Metaphors share the property with gunpower, electricity, and nuclear
reactions: they are all very powerful, with terrible consequences for
misuse. When we push metaphors between atoms and bits too far, we
may simply be limiting our imaginations by what we expect from every-
day experience; this is a dangerous as going to another country for
the first time and interpreting everything that is done/said in terms
of the customs with which one grew up.
What's worse is that there's another layer here: the metaphors
between electrons and bits! There really are no "integers" inside a
computer, but rather patterns of electrical activity that we have
arranged to use "as if" they were (a finite subset of) integers.
I'm not trying to be cute or clever or pedantic here; I'm trying to
put the burden of interpretation where it belongs -- back on us!
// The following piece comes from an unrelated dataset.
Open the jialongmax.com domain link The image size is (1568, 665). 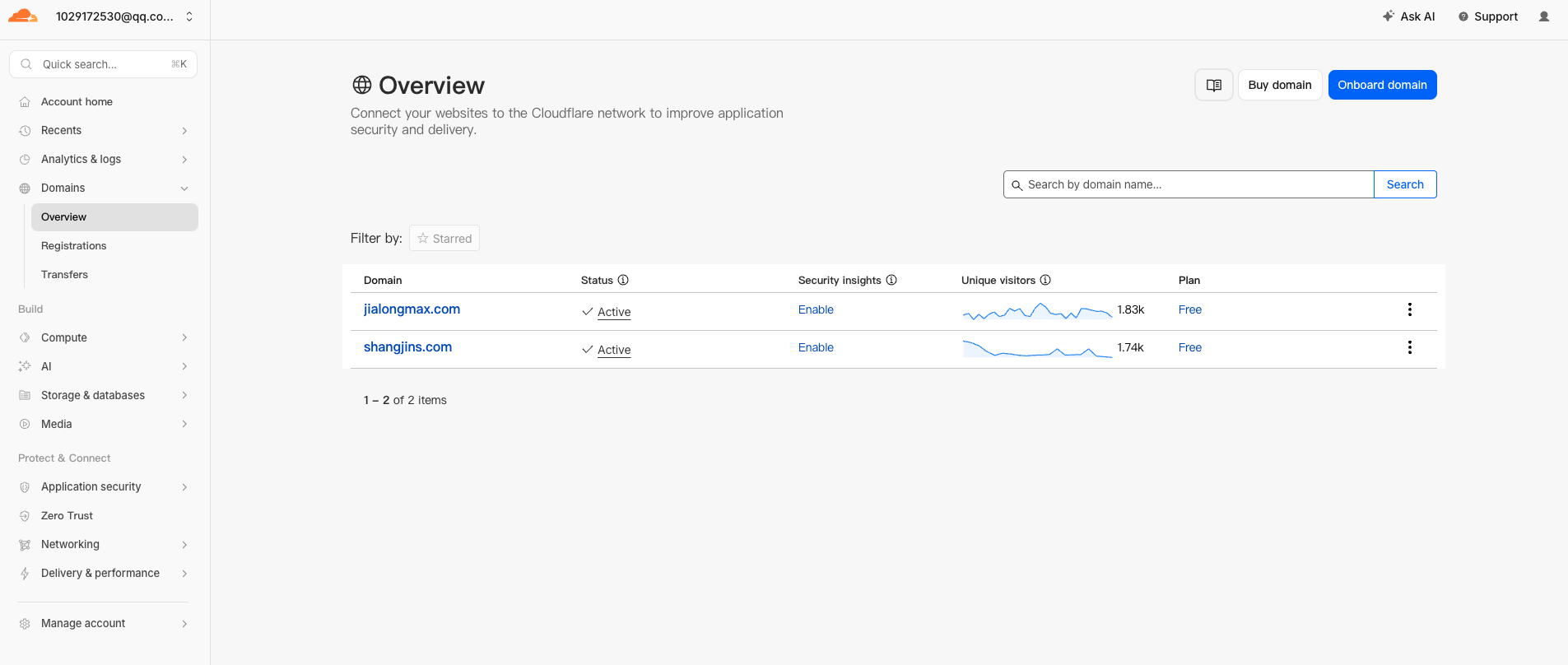[x=412, y=309]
Let me give two quick examples of why I think this is an important
point:
1) In the early days of "structured programming" (and, sad to say,
with some folks who haven't progressed conceptually past the
late 60s or early 70s ;-) there were some who scorned the value
of such concepts as if-then-else, while-do, etc. by saying
But inside the computer those all become GOTOs anyway!
My reply is
Nothing inside the computer is "go"ing anywhere, except
possibly electrons. All that's happening is that the
contents of a register called the "program counter" are
being changed in some way other than by adding one!
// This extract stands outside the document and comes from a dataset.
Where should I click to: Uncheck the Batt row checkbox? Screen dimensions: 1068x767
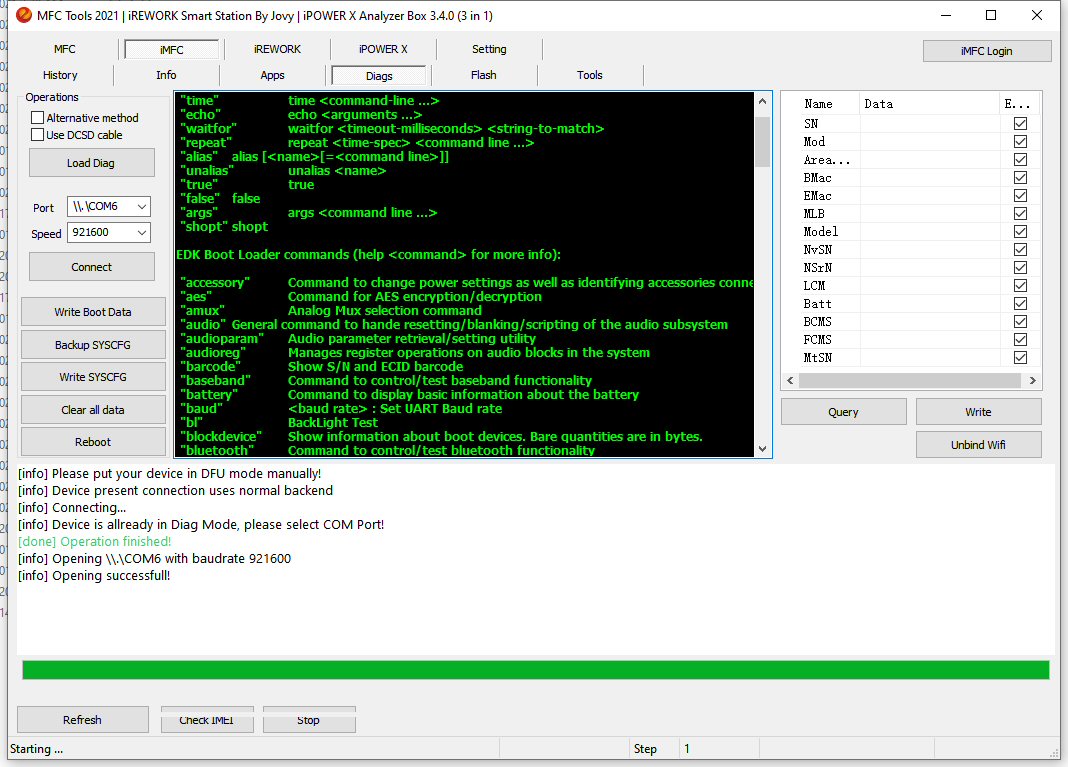coord(1020,303)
The point is that there is a circular relationship between our
metaphors and our machines; earlier computers were designed on
earlier conceptual models (metaphors), but programming those
primitive machines inspired us to think up more sophisticated
metaphors, which in turn the design and construction of more
sophisticated machines, etc... Progress is made by creating
new metaphors when the old ones create limitations.
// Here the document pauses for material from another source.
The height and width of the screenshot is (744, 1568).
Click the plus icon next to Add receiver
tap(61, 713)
The metaphor that there's a "point of control" which moves about
as the program "executes" may be OK for beginning programmers
(or it may *not* ;-) but sticking with that metaphor too long
makes it unnecessarily difficult to deal with concurrency,
distributed computation, declarative programming (e.g. Prolog,
Erlang, etc.), and even recursion. "Evaluation of expressions"
is a much nicer metaphor!
2) Imagine with me about a new CPU, the PowerHextium, which uses
ternary qubits (or some other equally esoteric) representation
of data values. The micro vesion of the PowerHextium has a
33-bit address space; all addresses with a leading zero contain
a "pure" representation of an ideal integer (e.g. with no
superposition) and that half of memory is write-protected. So
for example memory address 0000...0001 contains a pure "one".
The PowerHexium is able to do arithmetic on addresses, so that
adding 0000...0001 to 0000...0101 gives 0000...0110 for example.
This is useful for performance because the circuitry is able to
add addresses a few femtoseconds faster than adding (potentially
superposed 33-qubit) values. Also, the PowerHexium throws an
"address overflow" exception if adding addresses carries into
the high-order bit (when the second bits of the addresses are
of equal values). We could then carry out *ALL* arithmetic of
current 32-bit microprocessors on the PowerHexium usinn only
address operations.
The punch line, of course, is that we are working with things
that represent "true integers" and can manipulate those values
that represent the "true integers" without ever modifying (or
even accessing) the "true integers" themselves. (Of course, we
can simulate the PowerHexium with a current-generation microCPU
by dropping the high bit, changing all code that manipulates
addresses to manipulating 32-bit integers, etc. But then we're
just evaluating our REBOL expression using the box on my desk!